A Iwaki, une file d'attente devant une station-service, hier. —

« C'est comme si la troisième bombe atomique était tombée sur le Japon, mais cette fois-ci, nous l'avons faite nous-mêmes. » Cette déclaration d'un survivant du bombardement d'Hiroshima, rapportée par CNN, en dit long sur le désarroi qui s'est abattu sur les Japonais. Hier, la situation restait tendue dans l'archipel où le bilan du séisme et du tsunami de vendredi devrait excéder les 10 000 morts, selon la télévision publique. Mais les autorités locales disent n'avoir aucune nouvelle d'environ 30 000 personnes.

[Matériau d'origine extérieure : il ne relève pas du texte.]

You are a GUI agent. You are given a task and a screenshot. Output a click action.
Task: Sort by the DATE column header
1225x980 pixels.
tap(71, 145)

Le Quai d'Orsay est, lui, à la recherche de quatre ressortissants français.

La panique atteint Tokyo
Au total, près de 550 000 habitants des zones affectées par la catastrophe naturelle ont été évacués vers 2 600 abris.Deux millions de foyers sont privés d'électricité et 1,4 million n'ont plus d'eau potable. Une situation d'autant plus critique qu'une vague de froid sévit dans la région. Et les secours ont du mal à accéder aux zones sinistrées en raison des importants dégâts. Autre préoccupation bien sûr : la menace nucléaire. La panique commence à atteindre Tokyo, où le niveau de radioactivité était hier dix fois supérieur à la normale. Les habitants restent cloîtrés chez eux ou, comme de nombreux étrangers, quittent la ville. Et les produits de première nécessité commencent à manquer.

réplique

L'est du Japon a été touché hier par une réplique sismique d'une magnitude de 6 sur l'échelle de Richter. La secousse a été ressentie à Tokyo, où les immeubles ont oscillé. Aucune alerte au tsunami n'a été lancée.